I'm creating a filtered index such that the WHERE filter includes the complete query criteria. WIth such an index, it seems that a key column would be unnecessary, though SQL requires me to add one. For example, consider the table:
CREATE TABLE Invoice
(
Id INT NOT NULL IDENTITY PRIMARY KEY,
Data VARCHAR(MAX) NOT NULL,
IsProcessed BIT NOT NULL DEFAULT 0,
IsInvalidated BIT NOT NULL DEFAULT 0
)
Queries on the table look for new invoices to process, i.e.:
SELECT *
FROM Invoice
WHERE IsProcessed = 0 AND IsInvalidated = 0
So, I can tune for these queries with a filtered index:
CREATE INDEX IX_Invoice_IsProcessed_IsInvalidated
ON Invoice (IsProcessed)
WHERE (IsProcessed = 0 AND IsInvalidated = 0)
GO
My question: What should the key column(s) for IX_Invoice_IsProcessed_IsInvalidated
be? Presumably the key column isn't being used. My intuition leads me to pick a column that is small and will keep the index structure relatively flat. Should I pick the table primary key (Id
)? One of the filter columns, or both of them?

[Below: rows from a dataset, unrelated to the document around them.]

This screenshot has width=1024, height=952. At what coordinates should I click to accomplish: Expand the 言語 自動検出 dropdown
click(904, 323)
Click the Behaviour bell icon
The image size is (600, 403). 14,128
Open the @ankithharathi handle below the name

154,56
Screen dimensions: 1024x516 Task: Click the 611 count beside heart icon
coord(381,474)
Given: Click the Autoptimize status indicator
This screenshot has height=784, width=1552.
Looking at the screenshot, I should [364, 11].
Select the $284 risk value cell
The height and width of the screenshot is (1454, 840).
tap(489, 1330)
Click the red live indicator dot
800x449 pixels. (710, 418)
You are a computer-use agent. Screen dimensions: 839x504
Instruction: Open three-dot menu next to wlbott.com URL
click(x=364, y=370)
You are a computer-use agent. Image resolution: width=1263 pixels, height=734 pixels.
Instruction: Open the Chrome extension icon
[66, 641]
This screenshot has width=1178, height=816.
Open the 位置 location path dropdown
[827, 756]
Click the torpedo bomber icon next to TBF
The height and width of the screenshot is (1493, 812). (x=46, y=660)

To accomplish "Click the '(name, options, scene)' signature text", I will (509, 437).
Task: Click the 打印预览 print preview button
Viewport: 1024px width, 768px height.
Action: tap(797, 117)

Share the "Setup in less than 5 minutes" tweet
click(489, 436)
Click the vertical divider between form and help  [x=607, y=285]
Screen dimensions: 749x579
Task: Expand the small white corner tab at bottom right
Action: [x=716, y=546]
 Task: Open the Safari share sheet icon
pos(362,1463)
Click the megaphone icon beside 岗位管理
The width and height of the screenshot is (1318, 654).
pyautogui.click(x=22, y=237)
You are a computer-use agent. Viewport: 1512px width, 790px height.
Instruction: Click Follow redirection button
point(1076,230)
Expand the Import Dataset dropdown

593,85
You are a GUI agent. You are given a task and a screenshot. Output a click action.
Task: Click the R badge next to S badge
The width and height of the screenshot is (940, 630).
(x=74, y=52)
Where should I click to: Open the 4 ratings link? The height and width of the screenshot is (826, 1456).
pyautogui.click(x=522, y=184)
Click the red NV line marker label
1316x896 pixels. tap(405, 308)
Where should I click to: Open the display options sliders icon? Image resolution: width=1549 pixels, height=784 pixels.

Because you have a clustered index on that table it doesn't really matter what you put in the key columns of that index; meaning Id
is there free of charge. The only thing you can do is include
everything in the included section of the index to actually have data handy at the leaf level of the index to exclude key lookups to the table. Or, if the queue is huge, then, perhaps, some other column would be useful in the key section.
Now, if that table didn't have a primary key then you would have to include
or specify as key columns all the columns that you need for joining or other purposes. Otherwise, RID lookups on heap would occur because on the leaf level of indexes you would have references to data pages.